If only everything about Permaculture was exciting as trenches and swales. Knowing the different surface water management tools such as a swale, trench or channel improves every permaculture plan. It prepares us for drought as much as flooding rains.
Channels know where they are going, and get on with it. Whereas, a trench needs to get full before it looks for an exit. But the humble swale hugs the land, and lets it all sink in.
Trenches
Let’s start with the humble trench a trench is a long hole in the ground it can capture the water and it can hold it whereas a ditch can capture and hold water but it usually gets the water to run away. To move away, for example, from a road or paddocks. In permaculture design we want to use the water at least three times before filtering it and sending it away.
Hugelkultur
Hugelkultur uses berms made out of wood and leaf litter. These berms run slightly off the contour so that the water, frost and snow can keep moving down the hill.

Berms
Berms (mounds) when positioned well can trap or guide water. In this instance, the water originally ran straight down towards the house. So, ta berm worked to trap the water and made the garden more productive. In another example a berm became a swale instend of digging. On our property is very difficult to dig. It takes hours to dig a trench or swale. The soil is solid clay which is good for making pottery. So mounds are easier to construct.

Mounds
In the 1970s Emile Hazeslip coined the term synergistic gardens. She created diverse microclimates and different levels of moisture for the different plants. These gardens were productive and almost doubled the surface area for growing.
Swale
A swale is a combination of a trench and a berm and it sits on the contour line. The water in swale doesn’t travel downhill. It just sits there and seeps into the berm below.
Often a swale is shaped as a wide shallow trench (like a pan) with a berm below. Conveniently, the soil dug out of the trench creates the berm. When the trench is shallow and wide it forms a gentle pathway.

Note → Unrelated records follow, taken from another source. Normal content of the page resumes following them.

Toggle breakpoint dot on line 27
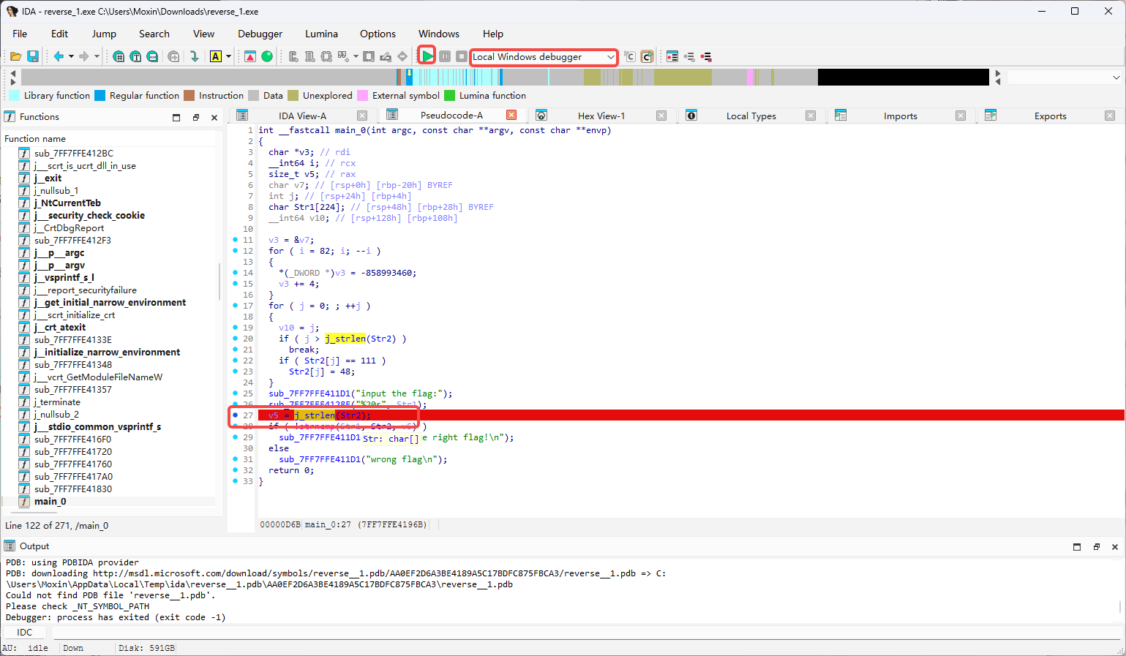This screenshot has height=656, width=1126. [235, 415]
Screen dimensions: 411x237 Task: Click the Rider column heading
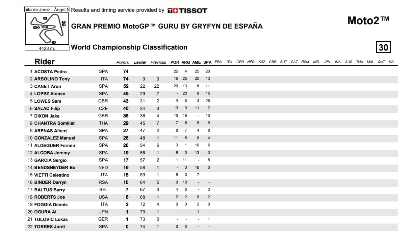(44, 62)
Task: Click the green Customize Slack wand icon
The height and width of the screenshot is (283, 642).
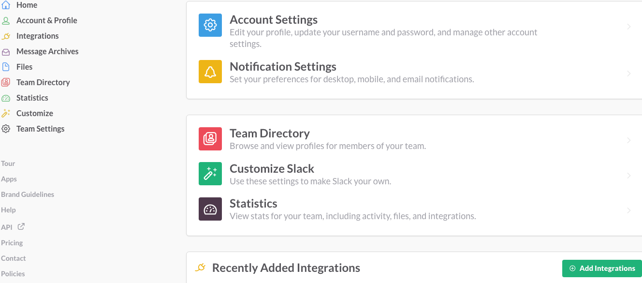Action: (210, 174)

Making the pathways inside a shallow trench is handy for compacting that soil and to keep the garden accessible. That’s because we tend to clear the pathways as we work. We actively reduce any trip hazards. also, we rarely go in the garden when it’s raining heavily. So, when the pathway fills with water but move off quickly. Meanwhile we relax indoors as the flow of water works to clear away debris.

At this farm called Conscious Ground in Mullumbimby, the berm looks really tall. But in fact it’s on a steep slope. This food forest has a wide level trenches and berms on contours across the slope. [If you want help understanding contours, see our student tutorial on mapping and elevation].

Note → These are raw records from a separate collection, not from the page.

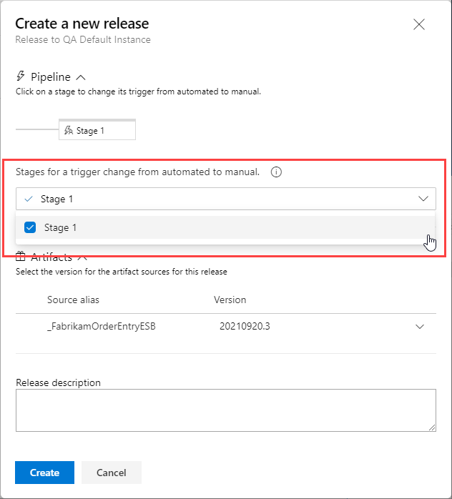Click the Stage 1 trigger icon in pipeline
The image size is (452, 499).
point(69,130)
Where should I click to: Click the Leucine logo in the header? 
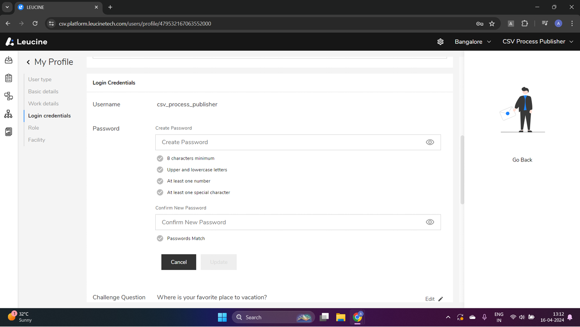coord(26,41)
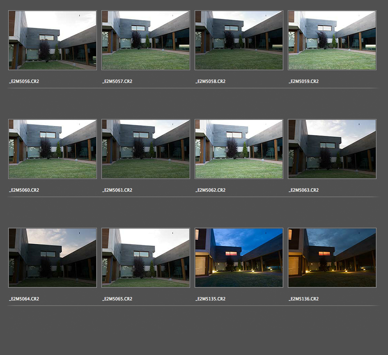
Task: Click the _E2M5062.CR2 thumbnail
Action: pyautogui.click(x=239, y=149)
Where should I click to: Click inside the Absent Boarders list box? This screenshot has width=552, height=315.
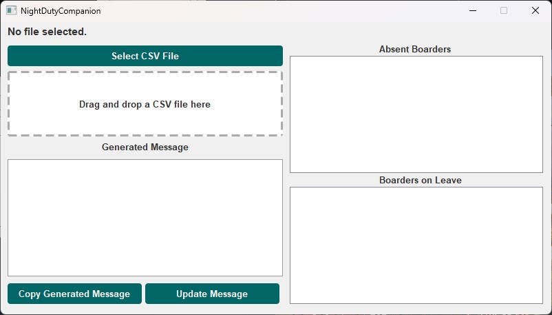click(416, 114)
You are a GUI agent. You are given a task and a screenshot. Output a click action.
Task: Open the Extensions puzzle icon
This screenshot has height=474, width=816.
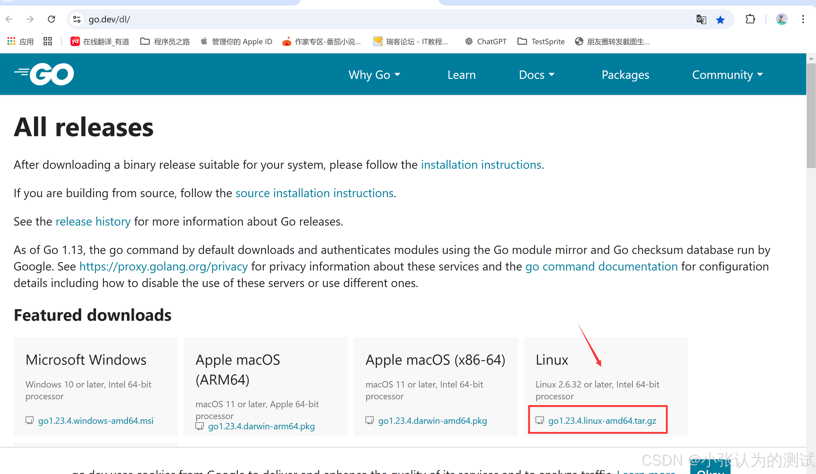coord(750,19)
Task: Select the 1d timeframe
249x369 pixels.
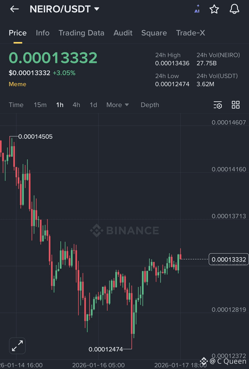Action: (93, 105)
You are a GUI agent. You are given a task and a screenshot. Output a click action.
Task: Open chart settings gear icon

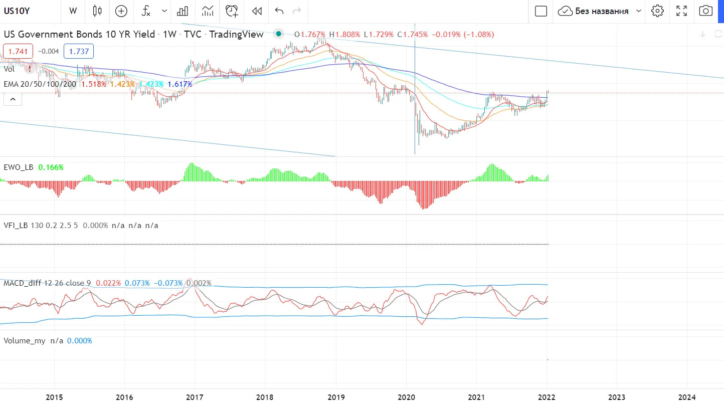pyautogui.click(x=657, y=11)
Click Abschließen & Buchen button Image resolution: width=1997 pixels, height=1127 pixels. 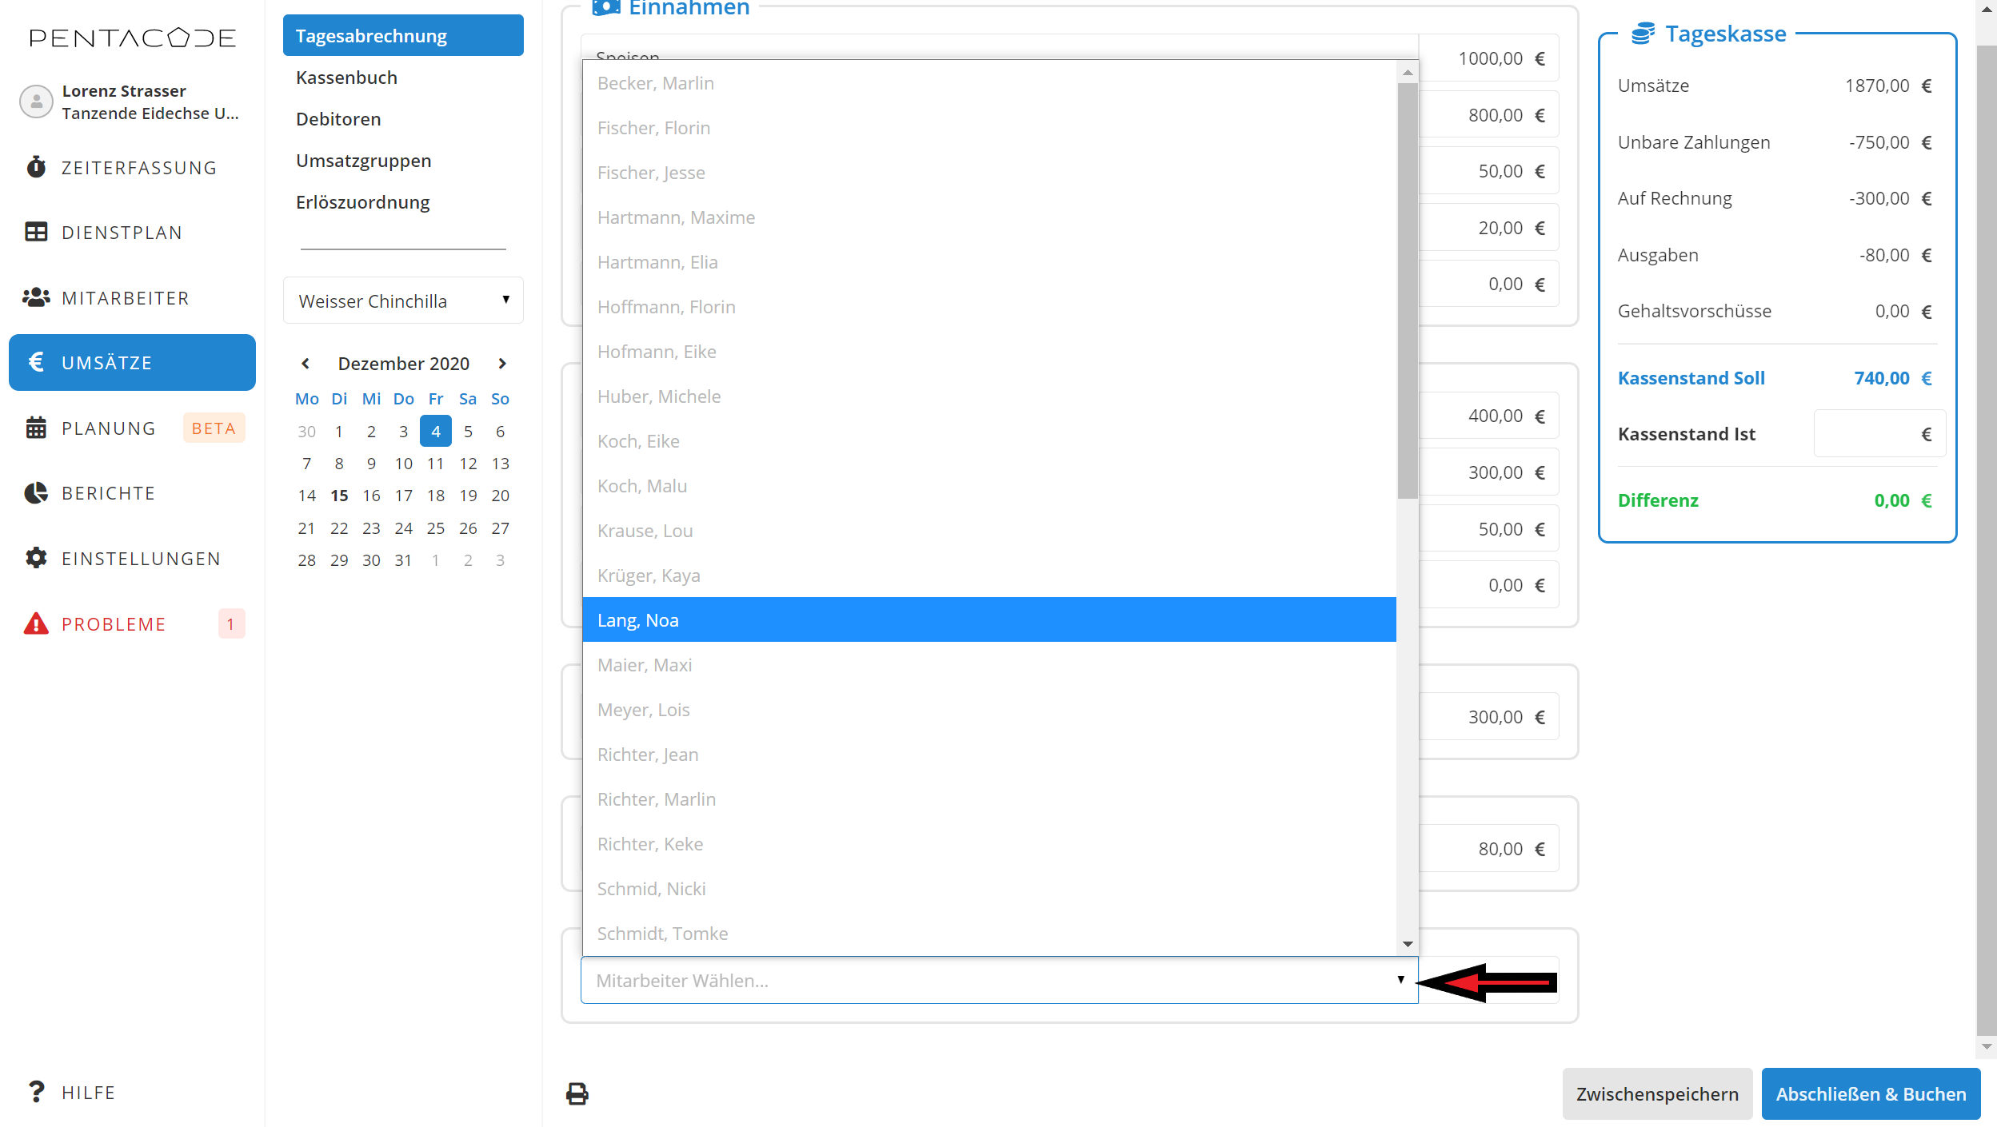coord(1870,1093)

The trench is wide enough for several people to walk along together and is accessible by machinery.

Ditches
Ditches are common water management devices for flatlands with little runoff but they can also be the start of erosion channels. When there’s nothing holding the soil together, the ditch is destructive. Drip by drip, the life in the soil washes away. In this patch of sparsely covered lawn a gully has started. In fact, erosion commonly starts with just a little ditch between a road and a fence
What makes the best swale?
A swale needs three things: a trench, a downhill berm and plants. It needs plants uphill to stop the swale from silting up. And the swale needs plants downhill to prevent erosion by wind, water or animals.

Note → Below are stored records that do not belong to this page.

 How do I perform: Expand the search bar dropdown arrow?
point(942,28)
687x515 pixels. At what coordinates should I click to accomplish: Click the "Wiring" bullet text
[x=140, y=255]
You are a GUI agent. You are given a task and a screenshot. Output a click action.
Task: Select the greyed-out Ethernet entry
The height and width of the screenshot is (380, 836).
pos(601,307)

Water distribution channels
Channels work well on large properties (housing developments or broadacre farms). Keyline designs channels to move water from wet areas to dry ridges. Unlike a swale, trench or berm, Keyline channels slowly distribute water. Keyline planning works closely with the contours, the rainfall and soil type.
Summary
Plant growth is dependent on access to water. Creating a plans to manage the water naturally builds abundance. And your food forest journey begins.